LiveRebel 1.0: No-Downtime Production Updates
ZeroTurnaround's LiveRebel 1.0 aims to alleviate downtime and lost sessions in server deployment automation. According to Jevgeni Kabanov, CTO of ZeroTurnaround, "most application updates are in the off hours with downtime. Those who do try the one-server-at-a-time thing aren't terribly happy. There is very little tooling support and the process is largely manual and partially scripted. InfoQ had an opportunity to speak with Zero Turnaround.
InfoQ: Can you provide any details on the complexity/size of customer deployments currently using LiveRebel?
Since we are talking about beta deployments, they are mostly smaller deployments, though some 100+ server production deployments are coming in the near future.
InfoQ: Is the focus on single node applications (WAR, EAR, JAR) or can liverebel handle more complex multi-node deployments?
We can handle all kinds of deployments, including clusters of unlimited size and even elastic cloud deployments.
InfoQ: Under what cases would LiveRebel be preferred over a more traditional methods available (i.e. upgrading a single server in a cluster at a time)?
Here are the conceptual reasons:
- Restarting servers one at a time takes a long time and for small changes gets expensive
- In case of any state structure changes in the application, session migration fails. Session drain can take forever if the app is actively used.
- In case of any change in database structure or remote APIs, the old and new version of the application may not be compatible and in that case cannot be ran in parallel.
InfoQ: What users can look forward to in the next release
LiveRebel 1.0 is very minimalistic. In the near future we will add:
In the long term we plan to address multiple critical deficiencies that we see in the current application life-cycle management offerings.
- a Hudson/Jenkins plugin,
- automatic and manual handling of state changes (e.g. an added field),
- database update integration as well as integration with some app lifecycle management products.
Features in the release include:
- A fully scriptable server and web console that can manage single-node, clustered or cloud Java EE applications of any size on any container.
- Versions each class and resource individually instead of reloading the whole application, avoiding the problems associated with container redeployment and rolling upgrades.
- Roll out updates instantly and opaquely to the users. Code is updated in-place, preserving all existing state.
- Uses an all-Java JVM plugin (-javaagent) on the nodes causing a 3-5% performance overhead.
However, there are some limitations. Although LiveRebel handles all changes to resources, it does not support:
- replacing the superclass
- implementing a new interface
- managing changes to JAR's that do not include the liverebel.xml file (most likely encountered when upgrading 3rd party JAR and supporting libraries)

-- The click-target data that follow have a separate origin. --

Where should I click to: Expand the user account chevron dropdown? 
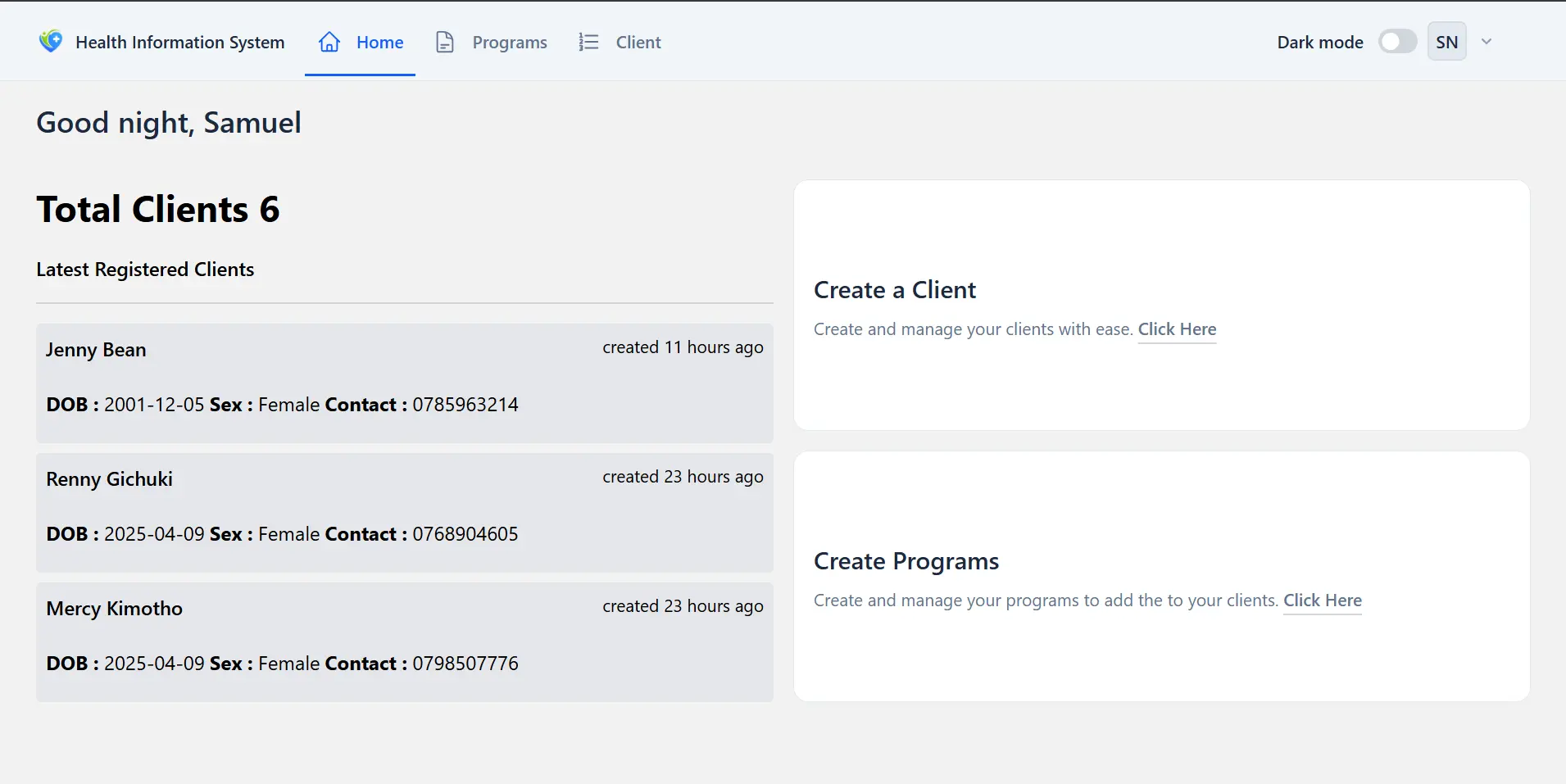coord(1487,42)
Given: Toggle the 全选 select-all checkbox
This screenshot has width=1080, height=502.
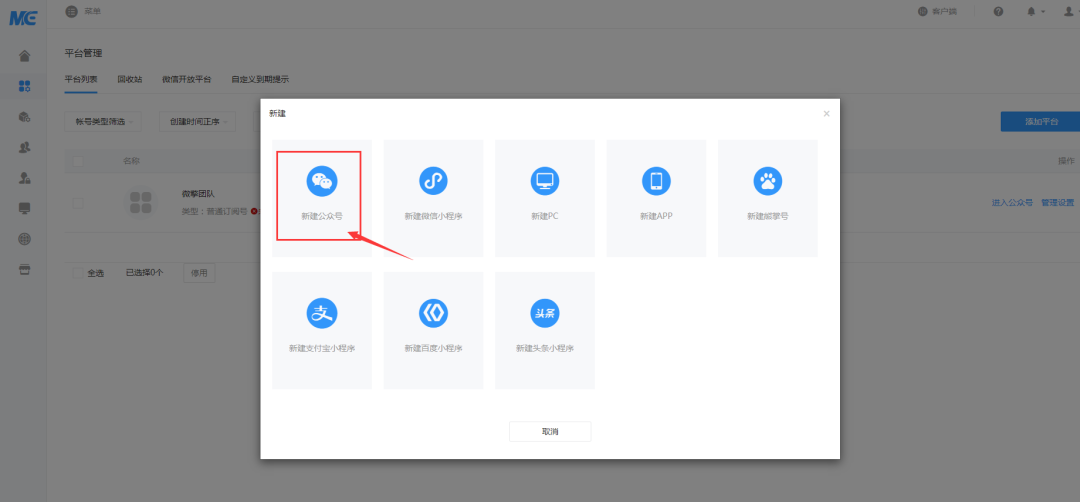Looking at the screenshot, I should pyautogui.click(x=78, y=272).
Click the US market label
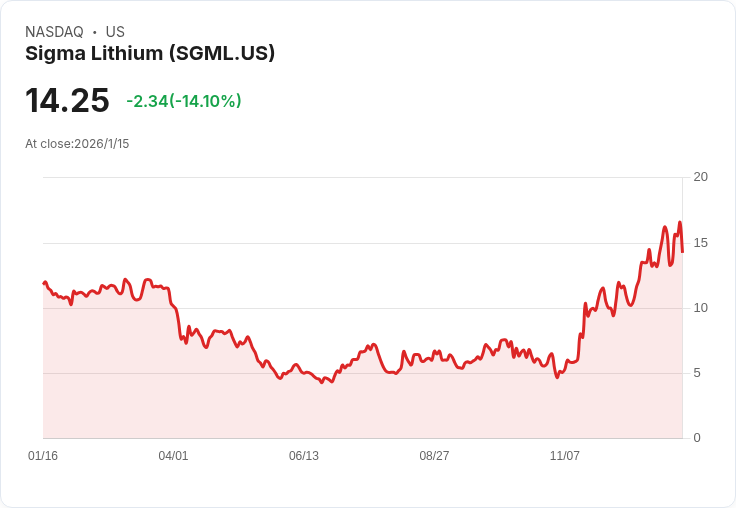The height and width of the screenshot is (508, 736). (x=115, y=32)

Additionally, because LiveRebel cannot create new state, the following types of changes may have undesired side effects:
- Adding new instance field or renaming an existing one will cause existing objects to have it initialized to null
- Changing constructors will only have effect on objects created after the update
- Generally changes to various initializers will not take effect on existing objects
A recent survey that ZeroTurnaround conducted, confirmed the need for LiveRebel. It pointed out that server deployment automation is the exception rather than the rule (especially for 2-50 server range that made up the majority of the respondents) and that downtime and loss sessions is an acceptable practice, something that ZeroTurnaround wants to change : "Migrating user, application and database state in an environment
rich with fragile dependencies is the everyday reality of updating the java applications, which we want to change to the better."